Title:Epithelioid Mesothelioma of Peritoneum Masquerading as Peritoneal
Carcinomatosis
Volume: 20
Author(s): Jyotsna Naresh Bharti*
Affiliation:
- Department of Pathology, All India Institute of Medical Science, Mangalagiri, Guntur, India
Keywords:
Malignant neoplasm, Peritoneal carcinomatosis, Ascites, Mesothelioma, Specimen, Clear cell carcinoma.
Abstract:
Introduction:
Mesothelioma is an insidious neoplasm that develops from mesothelial cells. About 80% of mesotheliomas originate in the pleural cavity. Other
sites where it has been reported are the peritoneal cavity, tunica vaginalis, and the pericardium.
Case Presentation:
A 45-year-old female complained of abdominal distention and pain for three months. There was a significant weight loss of approximately 15 kg in
the past three months, and there was no family history of any malignancy, tuberculosis, substance abuse, or asbestosis exposure. Physical
examination revealed signs of muscle wasting, loss of subcutaneous fat, and hollowing of the eye sockets. There was pitting edema in the bilateral
lower limbs; per abdomen examination revealed abdominal distension with umbilicus in the midline. No visible peristalsis or dilated veins were
seen all over the abdomen. Hernial sites were normal. Gross ascites were present, and no organomegaly, definitive mass, or lump was palpable.

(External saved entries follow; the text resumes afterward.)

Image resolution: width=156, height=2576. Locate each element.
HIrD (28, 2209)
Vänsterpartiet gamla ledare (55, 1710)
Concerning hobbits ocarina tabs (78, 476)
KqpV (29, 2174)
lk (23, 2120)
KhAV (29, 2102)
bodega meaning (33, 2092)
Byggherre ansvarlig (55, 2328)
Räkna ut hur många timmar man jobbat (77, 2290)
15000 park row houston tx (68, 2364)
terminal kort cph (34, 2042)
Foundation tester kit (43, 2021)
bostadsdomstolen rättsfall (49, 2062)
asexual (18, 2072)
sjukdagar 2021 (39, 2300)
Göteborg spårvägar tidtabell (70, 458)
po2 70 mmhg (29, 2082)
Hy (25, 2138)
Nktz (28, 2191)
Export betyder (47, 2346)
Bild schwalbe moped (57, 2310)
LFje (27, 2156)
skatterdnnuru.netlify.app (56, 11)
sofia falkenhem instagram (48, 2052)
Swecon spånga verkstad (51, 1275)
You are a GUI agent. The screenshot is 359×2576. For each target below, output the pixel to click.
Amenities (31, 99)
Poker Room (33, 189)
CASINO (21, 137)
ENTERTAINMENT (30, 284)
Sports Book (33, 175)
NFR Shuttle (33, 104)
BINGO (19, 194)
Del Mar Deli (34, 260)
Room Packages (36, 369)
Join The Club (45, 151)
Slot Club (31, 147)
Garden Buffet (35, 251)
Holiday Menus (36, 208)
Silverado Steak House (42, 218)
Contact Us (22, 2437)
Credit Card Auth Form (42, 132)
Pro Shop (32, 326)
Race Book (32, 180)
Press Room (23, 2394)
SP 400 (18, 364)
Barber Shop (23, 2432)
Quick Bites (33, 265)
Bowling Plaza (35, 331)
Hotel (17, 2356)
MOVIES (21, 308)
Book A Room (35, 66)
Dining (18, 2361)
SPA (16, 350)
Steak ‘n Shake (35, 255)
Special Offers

The dull note was heard all over the abdomen, and fluid thrill was noted on percussion. Bowel sounds were normal on auscultation. The ascitic
fluid examination revealed the presence of atypical cells. An omentectomy was done and it was sent for histopathological examination.
Conclusion:
The specimen of omentectomy was in multiple fragments and measured 17x16x3cm; a few of the fragments were nodular, soft to firm on
palpation. The cut section of mass was gray and white with areas of necrosis. Microscopic examination showed sheets of malignant cells. These
tumor cells were immunoreactive to EMA, cytokeratin, vimentin, calretinin, WT-1, and D2-40 and immune negative to desmin (highlighting only
the entrapped reactive mesothelial cells), inhibin, BerEP4, TTF-1, CD 68, napsin, ER, CEA, CDX2, PR, PAX-8, and SALL4. Ki67 labelling index
was 15%. The features were of epithelioid mesothelioma.